InspectJobConfig

JSON representation
{
  "storageConfig": {
    object(StorageConfig)
  },
  "inspectConfig": {
    object(InspectConfig)
  },
  "inspectTemplateName": string,
  "actions": [
    {
      object(Action)
    }
  ]
}
Fields
storageConfig

object(StorageConfig)

The data to scan.

inspectConfig

object(InspectConfig)

How and what to scan for.

inspectTemplateName

string

If provided, will be used as the default for all values in InspectConfig. inspectConfig will be merged into the values persisted as part of the template.

actions[]

object(Action)

Actions to execute at the completion of the job. Are executed in the order provided.

StorageConfig

Shared message indicating Cloud storage type.

JSON representation
{
  "timespanConfig": {
    object(TimespanConfig)
  },

  // Union field type can be only one of the following:
  "datastoreOptions": {
    object(DatastoreOptions)
  },
  "cloudStorageOptions": {
    object(CloudStorageOptions)
  },
  "bigQueryOptions": {
    object(BigQueryOptions)
  }
  // End of list of possible types for union field type.
}
Fields
timespanConfig

object(TimespanConfig)

Union field type.

type can be only one of the following:

datastoreOptions

object(DatastoreOptions)

Google Cloud Datastore options specification.

cloudStorageOptions

object(CloudStorageOptions)

Google Cloud Storage options specification.

bigQueryOptions

object(BigQueryOptions)

BigQuery options specification.

DatastoreOptions

Options defining a data set within Google Cloud Datastore.

JSON representation
{
  "partitionId": {
    object(PartitionId)
  },
  "kind": {
    object(KindExpression)
  }
}
Fields
partitionId

object(PartitionId)

A partition ID identifies a grouping of entities. The grouping is always by project and namespace, however the namespace ID may be empty.

kind

object(KindExpression)

The kind to process.

PartitionId

Datastore partition ID. A partition ID identifies a grouping of entities. The grouping is always by project and namespace, however the namespace ID may be empty.
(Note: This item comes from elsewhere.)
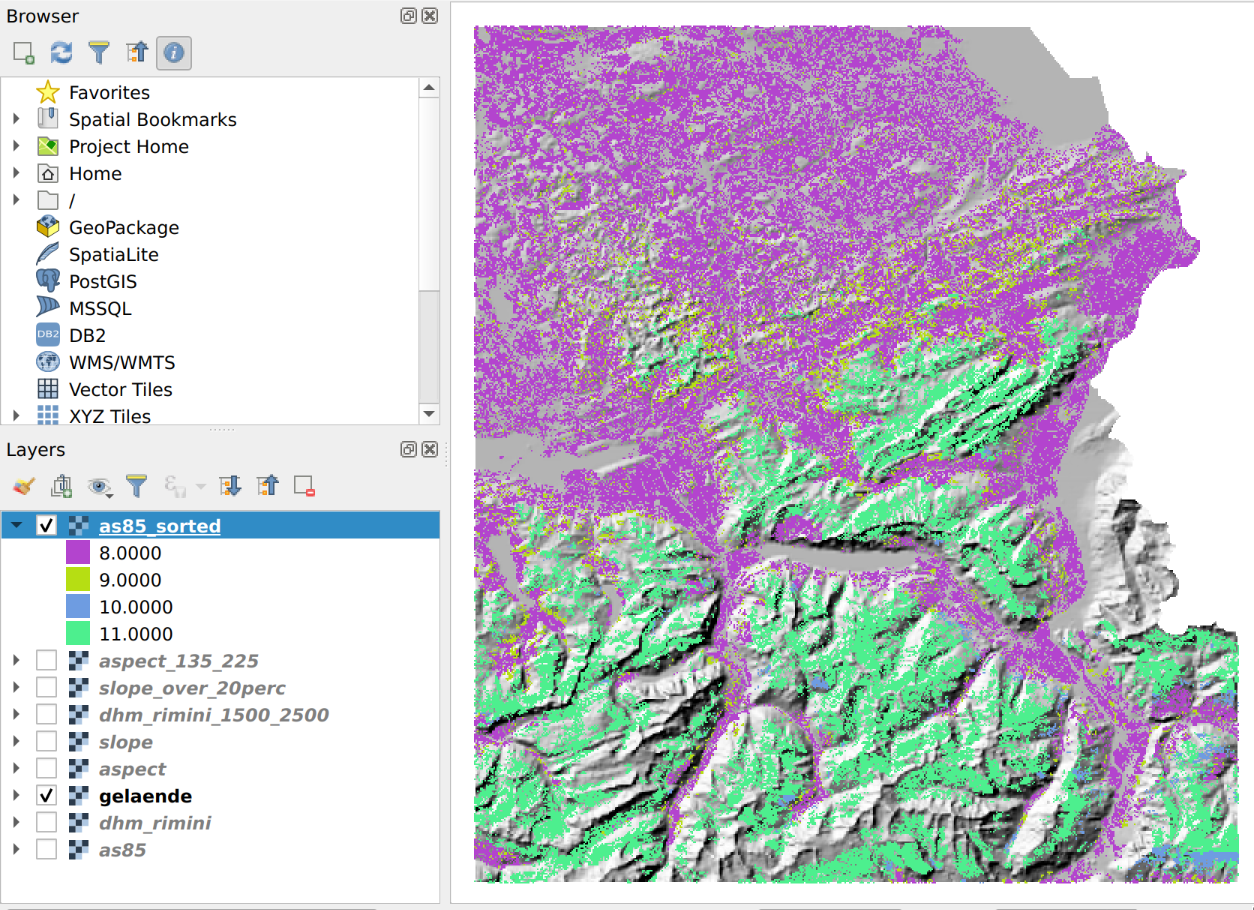Click the Browser panel scroll-down arrow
A partition ID contains several dimensions: project ID and namespace ID.

JSON representation
{
  "projectId": string,
  "namespaceId": string
}
Fields
projectId

string

The ID of the project to which the entities belong.

namespaceId

string

If not empty, the ID of the namespace to which the entities belong.

KindExpression

A representation of a Datastore kind.

JSON representation
{
  "name": string
}
Fields
name

string

The name of the kind.

CloudStorageOptions

Options defining a file or a set of files within a Google Cloud Storage bucket.

JSON representation
{
  "fileSet": {
    object(FileSet)
  },
  "bytesLimitPerFile": string,
  "bytesLimitPerFilePercent": number,
  "fileTypes": [
    enum(FileType)
  ],
  "sampleMethod": enum(SampleMethod),
  "filesLimitPercent": number
}
Fields
fileSet

object(FileSet)

The set of one or more files to scan.

bytesLimitPerFile

string (int64 format)

Max number of bytes to scan from a file. If a scanned file's size is bigger than this value then the rest of the bytes are omitted. Only one of bytesLimitPerFile and bytesLimitPerFilePercent can be specified.

bytesLimitPerFilePercent

number

Max percentage of bytes to scan from a file. The rest are omitted. The number of bytes scanned is rounded down. Must be between 0 and 100, inclusively. Both 0 and 100 means no limit. Defaults to 0. Only one of bytesLimitPerFile and bytesLimitPerFilePercent can be specified.

fileTypes[]

enum(FileType)

List of file type groups to include in the scan. If empty, all files are scanned and available data format processors are applied. In addition, the binary content of the selected files is always scanned as well.

sampleMethod

enum(SampleMethod)

filesLimitPercent

number

Limits the number of files to scan to this percentage of the input FileSet. Number of files scanned is rounded down. Must be between 0 and 100, inclusively. Both 0 and 100 means no limit. Defaults to 0.

FileSet

Set of files to scan.

JSON representation
{
  "url": string,
  "regexFileSet": {
    object(CloudStorageRegexFileSet)
  }
}
Fields
url

string

The Cloud Storage url of the file(s) to scan, in the format gs://<bucket>/<path>. Trailing wildcard in the path is allowed. Exactly one of url or regexFileSet must be set.

regexFileSet

object(CloudStorageRegexFileSet)

The regex-filtered set of files to scan. Exactly one of url or regexFileSet must be set.

CloudStorageRegexFileSet

Message representing a set of files in a Cloud Storage bucket. Regular expressions are used to allow fine-grained control over which files in the bucket to include.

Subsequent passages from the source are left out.